Yes, the legislation to impose a tax is passed by our legislature, and that is what makes it legal. But there is still a demand and enforcement of a payment. It is not a voluntary payment, is an exaction. Without that legislation, the exaction would be illegal: an extorsion. So the legislation creates a legalised extorsion.
In that article, Edward Troup was making the case that tax must be imposed by law, not by administrative fiat. And also that over-complex legislation can create more opportunities for tax avoidance just as it tries to close other opportunities down. He explicitly warned about tax reliefs for films being abused.

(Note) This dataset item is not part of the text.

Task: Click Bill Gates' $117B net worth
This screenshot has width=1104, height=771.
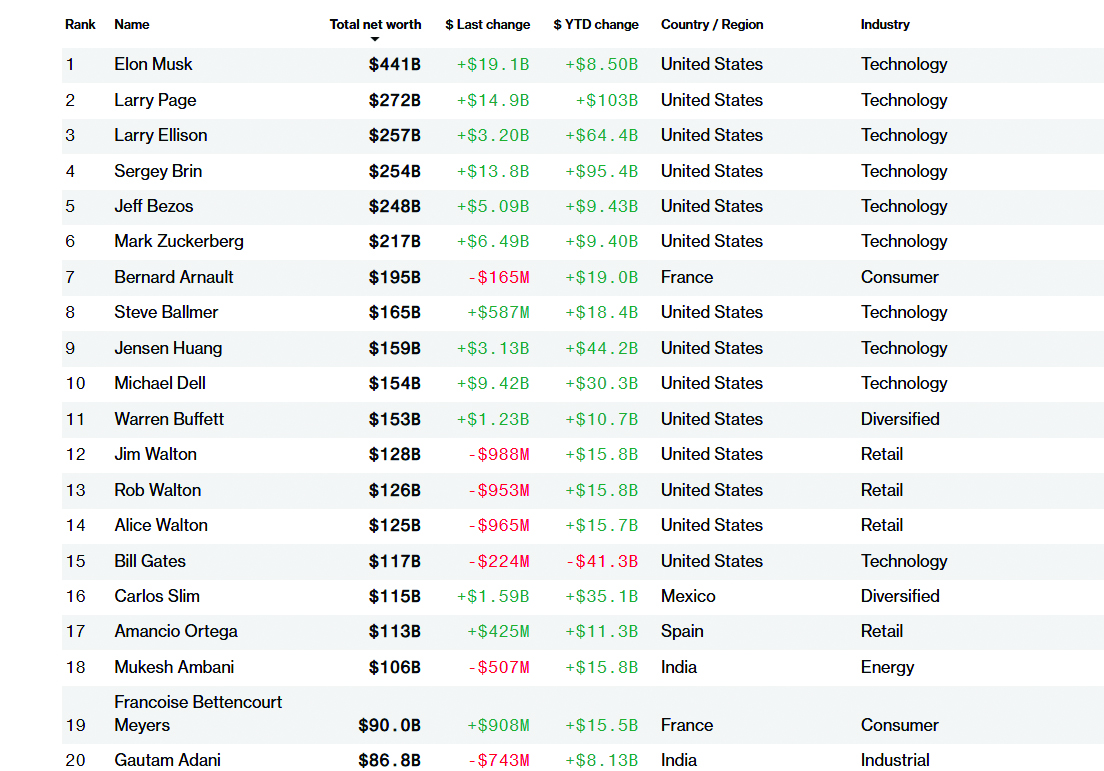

It is brave of Sir Edward to expose himself to abuse again, six years after he retired with his K. Perhaps the lure of further preferment? Any conversations he has with Dame Margaret Hodge would be fascinating to hear. I suspect they will get on in private. But I wonder if Dan Neidle was either not asked, or was asked but refused – and if so, why. I understand he is or at least was a paid up member of the Labour Party.
And I wonder if Troup’s selection reflects the continued rightward drift of British politics – perhaps a “One Nation” Tory of the late 1990s might feel at home in the current Labour party. Among other “special advisers” to Ken Clarke – both of whom ended up in the lords – were Tessa Keswick (later director of the Centre for Policy Studies) and a young chap called David Cameron. Whatever happened to him?
That is a technical view, I agree.
But those definitions are also not that which the common usage of the word permits, where the reality that tax is actually imposed by consent is reflected. And that is why the claim he made is wrong, and I disagree with you. In a democracy I do not agree that taxation is extortion. I think his interpretation is contemptuous of the will of the people who desire accountable government and are willingly subject to it, instead prioritising that of some individuals, and in political economic terms that is what worries me about it.
I think we might have to agree to disagree on this one. Words have meanings.
Most people pay the tax they think they are obliged to pay by law. And most would not pay the same amount without the legal compulsion.
I don’t recall ever giving consent to everything passed by Parliament, or even being asked for my assent. Indeed there is quite a lot of legislation I (and I suspect you too) would change.
I do occasionally vote for a parliamentary candidate but I have rarely backed the winner. In a first past the post electoral system, that sparse expression of a broad preference is a very weak basis to claim that everything a government does is backed by a totalising “will of the people” and we all have given our consent to everything – clause 28, invasion of Iraq, export of arms to Israel, the works.
As you say, we will have to disagree.
Words do have meanings, but those meanings are usually contextual and I am reading these ones in a different context to the one you are viewing then in. I think that explains our differing views.
Having worked in British film industry in the distant past, Troup pointing out that there is abuse of tax relief is no heroic act. It is an open secret that film and especially film distribution is a much favoured way to launder money by global criminal cartels.
Although many in the morbidly wealthy circles that Reeves and Starmer seem to be courting perceive tax avoidance as a jolly blood sport, as Robin Stafford in another post writes, sme’s and others are ‘treated as prey’ by them, it also undermines the rule of law and as Trout himself said in 2004, as quoted above, ‘creates inequity between equivalent classes of individuals’. Tax avoidance undermines the legitimacy of democracy and dissolves its societal structures.